● **Raw data**
══════
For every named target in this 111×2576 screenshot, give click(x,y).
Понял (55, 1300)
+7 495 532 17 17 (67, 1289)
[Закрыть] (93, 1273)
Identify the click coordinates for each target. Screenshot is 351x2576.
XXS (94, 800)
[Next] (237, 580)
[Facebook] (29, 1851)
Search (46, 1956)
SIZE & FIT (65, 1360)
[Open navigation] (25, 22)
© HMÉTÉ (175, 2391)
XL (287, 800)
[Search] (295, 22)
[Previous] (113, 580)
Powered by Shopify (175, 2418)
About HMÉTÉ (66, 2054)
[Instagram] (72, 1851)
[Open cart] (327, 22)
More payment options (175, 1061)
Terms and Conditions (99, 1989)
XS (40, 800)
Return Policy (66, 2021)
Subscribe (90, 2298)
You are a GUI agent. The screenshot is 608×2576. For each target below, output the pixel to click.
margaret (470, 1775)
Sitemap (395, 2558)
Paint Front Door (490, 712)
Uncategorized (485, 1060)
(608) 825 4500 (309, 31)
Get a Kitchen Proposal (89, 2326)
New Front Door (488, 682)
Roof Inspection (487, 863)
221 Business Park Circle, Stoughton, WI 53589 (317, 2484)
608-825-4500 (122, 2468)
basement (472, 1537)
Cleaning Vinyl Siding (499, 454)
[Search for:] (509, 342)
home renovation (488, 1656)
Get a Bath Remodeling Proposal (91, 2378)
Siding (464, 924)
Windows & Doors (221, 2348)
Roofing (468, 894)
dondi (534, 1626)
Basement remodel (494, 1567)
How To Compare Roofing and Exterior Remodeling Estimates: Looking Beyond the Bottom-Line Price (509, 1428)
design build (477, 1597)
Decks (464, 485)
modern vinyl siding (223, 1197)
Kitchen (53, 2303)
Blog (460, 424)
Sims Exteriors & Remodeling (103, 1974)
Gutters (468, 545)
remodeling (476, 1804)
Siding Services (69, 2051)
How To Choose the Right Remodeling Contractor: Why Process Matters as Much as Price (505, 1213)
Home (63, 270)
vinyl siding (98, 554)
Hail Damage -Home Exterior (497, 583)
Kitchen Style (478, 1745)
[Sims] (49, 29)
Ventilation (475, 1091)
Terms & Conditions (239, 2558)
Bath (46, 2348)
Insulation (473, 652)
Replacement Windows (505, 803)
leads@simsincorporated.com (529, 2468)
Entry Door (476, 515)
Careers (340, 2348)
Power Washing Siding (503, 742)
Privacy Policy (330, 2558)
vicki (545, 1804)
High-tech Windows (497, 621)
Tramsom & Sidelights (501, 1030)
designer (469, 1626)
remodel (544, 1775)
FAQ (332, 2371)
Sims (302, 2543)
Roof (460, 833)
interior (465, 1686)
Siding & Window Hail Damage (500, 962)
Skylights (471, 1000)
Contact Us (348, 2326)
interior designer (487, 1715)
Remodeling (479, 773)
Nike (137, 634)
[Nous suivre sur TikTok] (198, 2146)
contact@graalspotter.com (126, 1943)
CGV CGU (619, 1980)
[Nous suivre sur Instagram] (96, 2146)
══════
● **What the task requires**
Starting at the line above that contains "Paint Front Door (490, 712)", write out each line exactly until the line that contains "modern vinyl siding (223, 1197)" has been written, and stop there.

● **Solved problem**
Paint Front Door (490, 712)
Uncategorized (485, 1060)
(608) 825 4500 (309, 31)
Get a Kitchen Proposal (89, 2326)
New Front Door (488, 682)
Roof Inspection (487, 863)
221 Business Park Circle, Stoughton, WI 53589 (317, 2484)
608-825-4500 (122, 2468)
basement (472, 1537)
Cleaning Vinyl Siding (499, 454)
[Search for:] (509, 342)
home renovation (488, 1656)
Get a Bath Remodeling Proposal (91, 2378)
Siding (464, 924)
Windows & Doors (221, 2348)
Roofing (468, 894)
dondi (534, 1626)
Basement remodel (494, 1567)
How To Compare Roofing and Exterior Remodeling Estimates: Looking Beyond the Bottom-Line Price (509, 1428)
design build (477, 1597)
Decks (464, 485)
modern vinyl siding (223, 1197)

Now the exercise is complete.